(Set problem): In the records below, begin at the line that has "The height and" and stop after the line that has "Looking at the". Rewrite that span with "symbol" substituted for "icon", changing nothing else and omitting the pictures.

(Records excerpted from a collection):
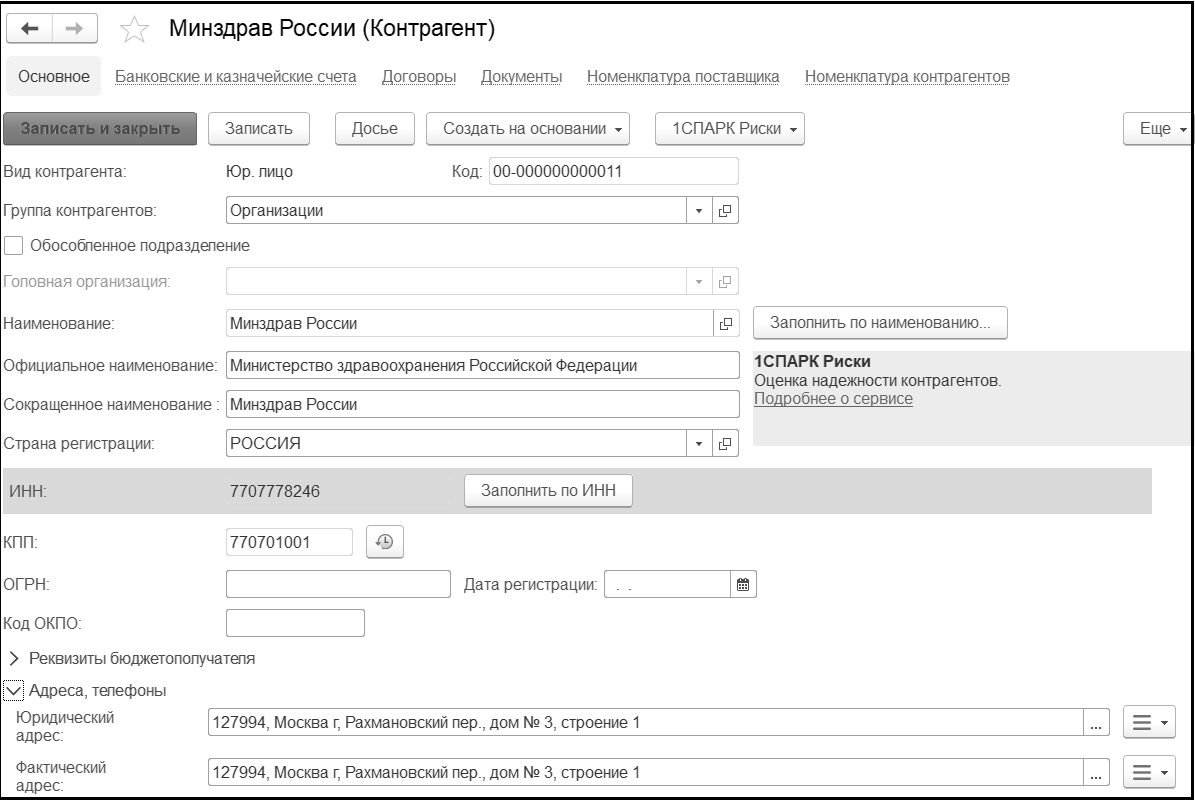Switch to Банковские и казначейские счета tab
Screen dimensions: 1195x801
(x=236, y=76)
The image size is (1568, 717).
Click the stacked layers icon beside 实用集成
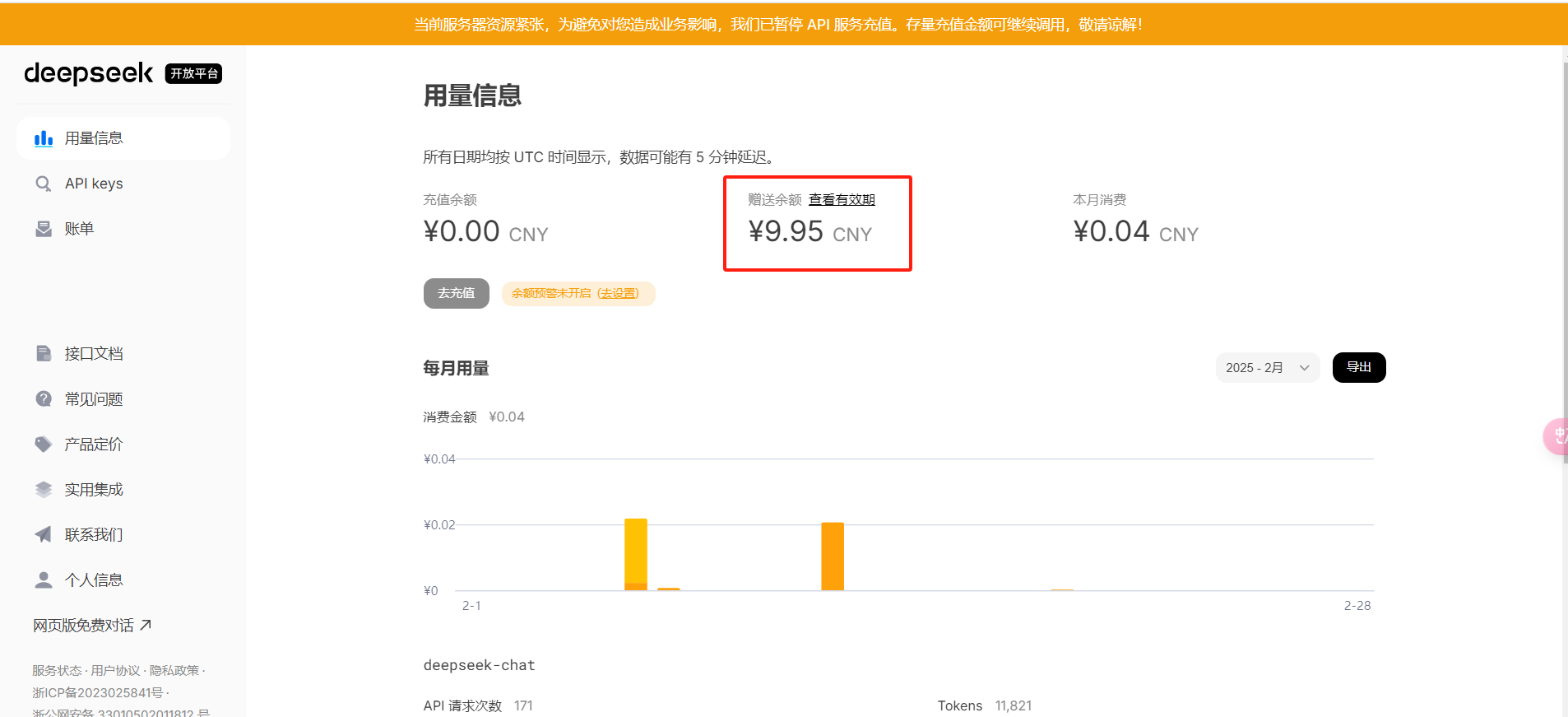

==

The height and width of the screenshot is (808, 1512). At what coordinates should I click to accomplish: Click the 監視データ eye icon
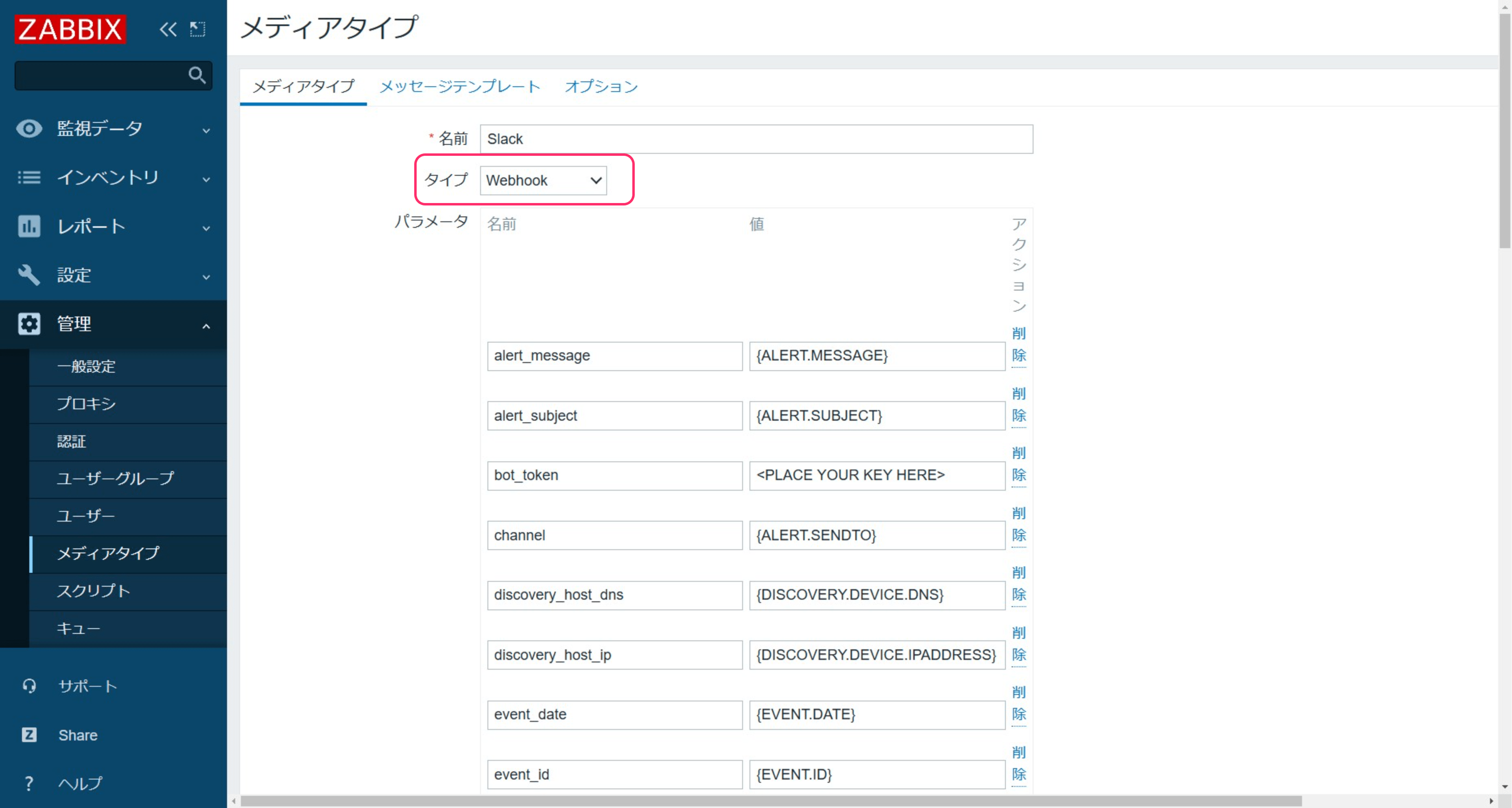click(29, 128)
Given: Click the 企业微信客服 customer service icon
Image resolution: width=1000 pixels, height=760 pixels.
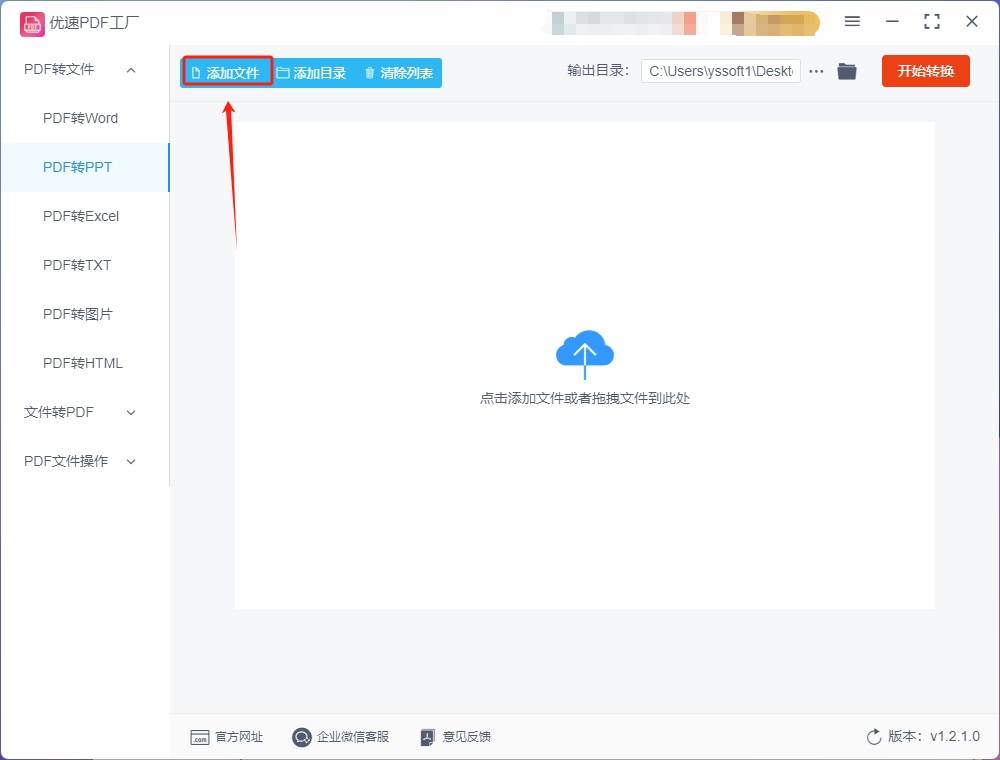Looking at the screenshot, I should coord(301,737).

(Full output):
The height and width of the screenshot is (808, 1512). At what coordinates should I click to accomplish: Click the 監視データ eye symbol
click(29, 128)
Given: Click the 企业微信客服 customer service symbol
Image resolution: width=1000 pixels, height=760 pixels.
Looking at the screenshot, I should coord(301,737).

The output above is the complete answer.